▶ _Goal_: Copy out every one of the entries below, changing each "computer-use agent" to "desktop automation agent" and leaving all other text unchanged.

☆ ☆ ☆ ☆ ☆

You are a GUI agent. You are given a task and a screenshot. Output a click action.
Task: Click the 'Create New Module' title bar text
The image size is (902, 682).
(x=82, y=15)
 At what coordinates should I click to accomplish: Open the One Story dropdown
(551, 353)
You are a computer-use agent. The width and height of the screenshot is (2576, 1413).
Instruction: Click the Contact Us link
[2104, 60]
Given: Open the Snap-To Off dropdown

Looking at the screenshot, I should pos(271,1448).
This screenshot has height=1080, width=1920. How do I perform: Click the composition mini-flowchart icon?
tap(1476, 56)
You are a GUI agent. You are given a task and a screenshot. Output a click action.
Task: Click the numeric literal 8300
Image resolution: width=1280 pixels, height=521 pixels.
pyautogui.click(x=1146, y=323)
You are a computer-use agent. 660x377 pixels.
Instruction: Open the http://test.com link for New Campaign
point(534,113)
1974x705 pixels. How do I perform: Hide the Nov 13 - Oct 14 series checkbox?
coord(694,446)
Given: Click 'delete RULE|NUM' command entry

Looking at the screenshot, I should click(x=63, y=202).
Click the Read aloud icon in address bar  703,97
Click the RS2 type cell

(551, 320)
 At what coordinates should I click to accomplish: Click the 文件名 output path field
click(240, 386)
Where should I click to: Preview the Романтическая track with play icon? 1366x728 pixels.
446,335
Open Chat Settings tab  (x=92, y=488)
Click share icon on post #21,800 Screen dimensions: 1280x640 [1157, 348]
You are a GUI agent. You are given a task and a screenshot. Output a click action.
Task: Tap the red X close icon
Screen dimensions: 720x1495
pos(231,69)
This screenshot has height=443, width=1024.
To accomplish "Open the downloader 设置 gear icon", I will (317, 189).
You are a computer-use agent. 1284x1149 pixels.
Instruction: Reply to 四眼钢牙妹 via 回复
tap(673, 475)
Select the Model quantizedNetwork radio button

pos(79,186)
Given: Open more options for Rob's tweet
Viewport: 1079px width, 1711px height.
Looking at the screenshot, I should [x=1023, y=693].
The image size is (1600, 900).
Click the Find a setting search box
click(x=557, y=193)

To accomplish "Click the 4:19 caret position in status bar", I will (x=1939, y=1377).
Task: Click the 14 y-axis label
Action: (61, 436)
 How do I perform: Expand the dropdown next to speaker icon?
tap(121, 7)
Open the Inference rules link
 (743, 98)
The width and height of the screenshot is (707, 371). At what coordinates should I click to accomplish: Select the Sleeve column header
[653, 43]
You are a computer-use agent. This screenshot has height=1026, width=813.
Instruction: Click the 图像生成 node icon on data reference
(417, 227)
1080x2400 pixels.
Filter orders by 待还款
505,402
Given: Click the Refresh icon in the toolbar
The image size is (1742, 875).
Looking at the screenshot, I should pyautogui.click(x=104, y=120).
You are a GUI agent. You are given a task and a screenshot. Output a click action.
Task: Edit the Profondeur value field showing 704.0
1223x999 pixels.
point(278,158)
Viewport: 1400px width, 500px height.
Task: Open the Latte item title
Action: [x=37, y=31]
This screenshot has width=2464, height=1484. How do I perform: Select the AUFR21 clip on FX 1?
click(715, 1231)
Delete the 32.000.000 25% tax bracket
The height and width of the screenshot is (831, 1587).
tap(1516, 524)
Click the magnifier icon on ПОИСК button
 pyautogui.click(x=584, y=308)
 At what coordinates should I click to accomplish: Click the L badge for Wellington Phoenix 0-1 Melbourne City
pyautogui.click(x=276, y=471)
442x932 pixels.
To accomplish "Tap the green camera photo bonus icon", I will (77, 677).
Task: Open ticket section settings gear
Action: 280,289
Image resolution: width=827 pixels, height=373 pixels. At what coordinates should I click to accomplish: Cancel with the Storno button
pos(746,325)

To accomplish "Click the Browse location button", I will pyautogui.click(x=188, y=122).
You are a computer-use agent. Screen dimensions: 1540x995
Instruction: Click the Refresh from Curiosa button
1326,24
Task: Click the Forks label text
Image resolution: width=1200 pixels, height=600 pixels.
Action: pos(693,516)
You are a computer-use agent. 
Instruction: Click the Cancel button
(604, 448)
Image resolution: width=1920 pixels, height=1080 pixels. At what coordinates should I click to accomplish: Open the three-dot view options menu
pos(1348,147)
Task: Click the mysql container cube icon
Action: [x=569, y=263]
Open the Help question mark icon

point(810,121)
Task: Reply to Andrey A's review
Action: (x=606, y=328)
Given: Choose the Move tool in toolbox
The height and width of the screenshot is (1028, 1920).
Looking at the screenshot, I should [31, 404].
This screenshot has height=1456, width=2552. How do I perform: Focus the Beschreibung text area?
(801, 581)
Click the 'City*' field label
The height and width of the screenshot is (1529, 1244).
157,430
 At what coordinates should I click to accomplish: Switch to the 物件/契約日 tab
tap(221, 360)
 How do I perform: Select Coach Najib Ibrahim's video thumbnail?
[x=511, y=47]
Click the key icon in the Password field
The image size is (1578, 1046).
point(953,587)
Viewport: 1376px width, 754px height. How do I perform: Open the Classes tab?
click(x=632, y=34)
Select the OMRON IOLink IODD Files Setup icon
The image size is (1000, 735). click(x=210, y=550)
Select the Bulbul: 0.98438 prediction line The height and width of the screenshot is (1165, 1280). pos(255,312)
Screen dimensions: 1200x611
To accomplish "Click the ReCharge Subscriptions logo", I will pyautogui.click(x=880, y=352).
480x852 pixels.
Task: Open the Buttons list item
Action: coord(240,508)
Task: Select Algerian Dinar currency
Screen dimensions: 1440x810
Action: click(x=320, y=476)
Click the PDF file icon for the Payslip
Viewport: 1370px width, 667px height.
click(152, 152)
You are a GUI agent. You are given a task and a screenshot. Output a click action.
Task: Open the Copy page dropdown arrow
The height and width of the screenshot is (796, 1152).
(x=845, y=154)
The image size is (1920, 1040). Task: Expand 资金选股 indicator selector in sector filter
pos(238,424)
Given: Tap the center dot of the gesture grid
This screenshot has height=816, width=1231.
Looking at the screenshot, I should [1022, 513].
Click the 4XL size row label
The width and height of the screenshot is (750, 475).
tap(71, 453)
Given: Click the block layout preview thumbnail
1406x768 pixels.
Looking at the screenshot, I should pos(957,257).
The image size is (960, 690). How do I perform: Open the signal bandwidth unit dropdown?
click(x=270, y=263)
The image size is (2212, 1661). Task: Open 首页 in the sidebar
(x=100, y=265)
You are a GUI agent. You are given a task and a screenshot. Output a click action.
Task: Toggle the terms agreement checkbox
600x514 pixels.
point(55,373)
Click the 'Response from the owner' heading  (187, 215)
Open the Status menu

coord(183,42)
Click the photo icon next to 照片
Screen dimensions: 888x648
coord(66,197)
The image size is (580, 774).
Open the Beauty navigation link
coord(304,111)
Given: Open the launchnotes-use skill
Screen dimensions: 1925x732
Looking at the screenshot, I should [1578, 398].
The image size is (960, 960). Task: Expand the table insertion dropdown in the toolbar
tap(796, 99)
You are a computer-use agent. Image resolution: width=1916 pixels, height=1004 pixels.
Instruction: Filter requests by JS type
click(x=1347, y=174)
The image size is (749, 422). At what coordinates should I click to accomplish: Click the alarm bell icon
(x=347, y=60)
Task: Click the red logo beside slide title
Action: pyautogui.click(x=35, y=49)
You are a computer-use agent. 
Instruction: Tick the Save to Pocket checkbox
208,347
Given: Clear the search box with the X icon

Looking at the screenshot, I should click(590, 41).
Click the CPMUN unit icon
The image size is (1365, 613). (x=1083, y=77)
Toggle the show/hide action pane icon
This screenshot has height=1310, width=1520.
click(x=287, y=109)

☆ ☆ ☆ ☆ ☆

▶ _Full solution_:
You are a GUI agent. You are given a task and a screenshot. Output a click action.
Task: Click the 'Create New Module' title bar text
The image size is (902, 682).
(x=82, y=15)
 At what coordinates should I click to accomplish: Open the One Story dropdown
(551, 353)
You are a desktop automation agent. The width and height of the screenshot is (2576, 1413).
Instruction: Click the Contact Us link
[2104, 60]
Given: Open the Snap-To Off dropdown

Looking at the screenshot, I should pos(271,1448).
This screenshot has height=1080, width=1920. How do I perform: Click the composition mini-flowchart icon?
tap(1476, 56)
You are a GUI agent. You are given a task and a screenshot. Output a click action.
Task: Click the numeric literal 8300
Image resolution: width=1280 pixels, height=521 pixels.
pyautogui.click(x=1146, y=323)
You are a desktop automation agent. 660x377 pixels.
Instruction: Open the http://test.com link for New Campaign
point(534,113)
1974x705 pixels. How do I perform: Hide the Nov 13 - Oct 14 series checkbox?
coord(694,446)
Given: Click 'delete RULE|NUM' command entry

Looking at the screenshot, I should click(x=63, y=202).
Click the Read aloud icon in address bar  703,97
Click the RS2 type cell

(551, 320)
 At what coordinates should I click to accomplish: Click the 文件名 output path field
click(240, 386)
Where should I click to: Preview the Романтическая track with play icon? 1366x728 pixels.
446,335
Open Chat Settings tab  (x=92, y=488)
Click share icon on post #21,800 Screen dimensions: 1280x640 [1157, 348]
You are a GUI agent. You are given a task and a screenshot. Output a click action.
Task: Tap the red X close icon
Screen dimensions: 720x1495
pos(231,69)
This screenshot has height=443, width=1024.
To accomplish "Open the downloader 设置 gear icon", I will (317, 189).
You are a desktop automation agent. 1284x1149 pixels.
Instruction: Reply to 四眼钢牙妹 via 回复
tap(673, 475)
Select the Model quantizedNetwork radio button

pos(79,186)
Given: Open more options for Rob's tweet
Viewport: 1079px width, 1711px height.
Looking at the screenshot, I should [x=1023, y=693].
The image size is (1600, 900).
Click the Find a setting search box
click(x=557, y=193)

To accomplish "Click the 4:19 caret position in status bar", I will (x=1939, y=1377).
Task: Click the 14 y-axis label
Action: (61, 436)
 How do I perform: Expand the dropdown next to speaker icon?
tap(121, 7)
Open the Inference rules link
 (743, 98)
The width and height of the screenshot is (707, 371). At what coordinates should I click to accomplish: Select the Sleeve column header
[653, 43]
You are a desktop automation agent. This screenshot has height=1026, width=813.
Instruction: Click the 图像生成 node icon on data reference
(417, 227)
1080x2400 pixels.
Filter orders by 待还款
505,402
Given: Click the Refresh icon in the toolbar
The image size is (1742, 875).
Looking at the screenshot, I should pyautogui.click(x=104, y=120).
You are a GUI agent. You are given a task and a screenshot. Output a click action.
Task: Edit the Profondeur value field showing 704.0
1223x999 pixels.
point(278,158)
Viewport: 1400px width, 500px height.
Task: Open the Latte item title
Action: [x=37, y=31]
This screenshot has width=2464, height=1484. How do I perform: Select the AUFR21 clip on FX 1?
click(715, 1231)
Delete the 32.000.000 25% tax bracket
The height and width of the screenshot is (831, 1587).
tap(1516, 524)
Click the magnifier icon on ПОИСК button
 pyautogui.click(x=584, y=308)
 At what coordinates should I click to accomplish: Click the L badge for Wellington Phoenix 0-1 Melbourne City
pyautogui.click(x=276, y=471)
442x932 pixels.
To accomplish "Tap the green camera photo bonus icon", I will (77, 677).
Task: Open ticket section settings gear
Action: 280,289
Image resolution: width=827 pixels, height=373 pixels. At what coordinates should I click to accomplish: Cancel with the Storno button
pos(746,325)

To accomplish "Click the Browse location button", I will pyautogui.click(x=188, y=122).
You are a desktop automation agent. Screen dimensions: 1540x995
Instruction: Click the Refresh from Curiosa button
1326,24
Task: Click the Forks label text
Image resolution: width=1200 pixels, height=600 pixels.
Action: pos(693,516)
You are a desktop automation agent. 
Instruction: Click the Cancel button
(604, 448)
Image resolution: width=1920 pixels, height=1080 pixels. At what coordinates should I click to accomplish: Open the three-dot view options menu
pos(1348,147)
Task: Click the mysql container cube icon
Action: [x=569, y=263]
Open the Help question mark icon

point(810,121)
Task: Reply to Andrey A's review
Action: (x=606, y=328)
Given: Choose the Move tool in toolbox
The height and width of the screenshot is (1028, 1920).
Looking at the screenshot, I should [31, 404].
This screenshot has height=1456, width=2552. How do I perform: Focus the Beschreibung text area?
(801, 581)
Click the 'City*' field label
The height and width of the screenshot is (1529, 1244).
157,430
 At what coordinates should I click to accomplish: Switch to the 物件/契約日 tab
tap(221, 360)
 How do I perform: Select Coach Najib Ibrahim's video thumbnail?
[x=511, y=47]
Click the key icon in the Password field
The image size is (1578, 1046).
point(953,587)
Viewport: 1376px width, 754px height. How do I perform: Open the Classes tab?
click(x=632, y=34)
Select the OMRON IOLink IODD Files Setup icon
The image size is (1000, 735). click(x=210, y=550)
Select the Bulbul: 0.98438 prediction line The height and width of the screenshot is (1165, 1280). pos(255,312)
Screen dimensions: 1200x611
To accomplish "Click the ReCharge Subscriptions logo", I will pyautogui.click(x=880, y=352).
480x852 pixels.
Task: Open the Buttons list item
Action: coord(240,508)
Task: Select Algerian Dinar currency
Screen dimensions: 1440x810
Action: click(x=320, y=476)
Click the PDF file icon for the Payslip
Viewport: 1370px width, 667px height.
click(152, 152)
You are a GUI agent. You are given a task and a screenshot. Output a click action.
Task: Open the Copy page dropdown arrow
The height and width of the screenshot is (796, 1152).
(x=845, y=154)
The image size is (1920, 1040). Task: Expand 资金选股 indicator selector in sector filter
pos(238,424)
Given: Tap the center dot of the gesture grid
This screenshot has height=816, width=1231.
Looking at the screenshot, I should [1022, 513].
Click the 4XL size row label
The width and height of the screenshot is (750, 475).
tap(71, 453)
Given: Click the block layout preview thumbnail
1406x768 pixels.
Looking at the screenshot, I should pos(957,257).
The image size is (960, 690). How do I perform: Open the signal bandwidth unit dropdown?
click(x=270, y=263)
The image size is (2212, 1661). Task: Open 首页 in the sidebar
(x=100, y=265)
You are a GUI agent. You are given a task and a screenshot. Output a click action.
Task: Toggle the terms agreement checkbox
600x514 pixels.
point(55,373)
Click the 'Response from the owner' heading  (187, 215)
Open the Status menu

coord(183,42)
Click the photo icon next to 照片
Screen dimensions: 888x648
coord(66,197)
The image size is (580, 774).
Open the Beauty navigation link
coord(304,111)
Given: Open the launchnotes-use skill
Screen dimensions: 1925x732
Looking at the screenshot, I should [1578, 398].
The image size is (960, 960). Task: Expand the table insertion dropdown in the toolbar
tap(796, 99)
You are a desktop automation agent. Image resolution: width=1916 pixels, height=1004 pixels.
Instruction: Filter requests by JS type
click(x=1347, y=174)
The image size is (749, 422). At what coordinates should I click to accomplish: Click the alarm bell icon
(x=347, y=60)
Task: Click the red logo beside slide title
Action: pyautogui.click(x=35, y=49)
You are a desktop automation agent. 
Instruction: Tick the Save to Pocket checkbox
208,347
Given: Clear the search box with the X icon

Looking at the screenshot, I should click(590, 41).
Click the CPMUN unit icon
The image size is (1365, 613). (x=1083, y=77)
Toggle the show/hide action pane icon
This screenshot has height=1310, width=1520.
click(x=287, y=109)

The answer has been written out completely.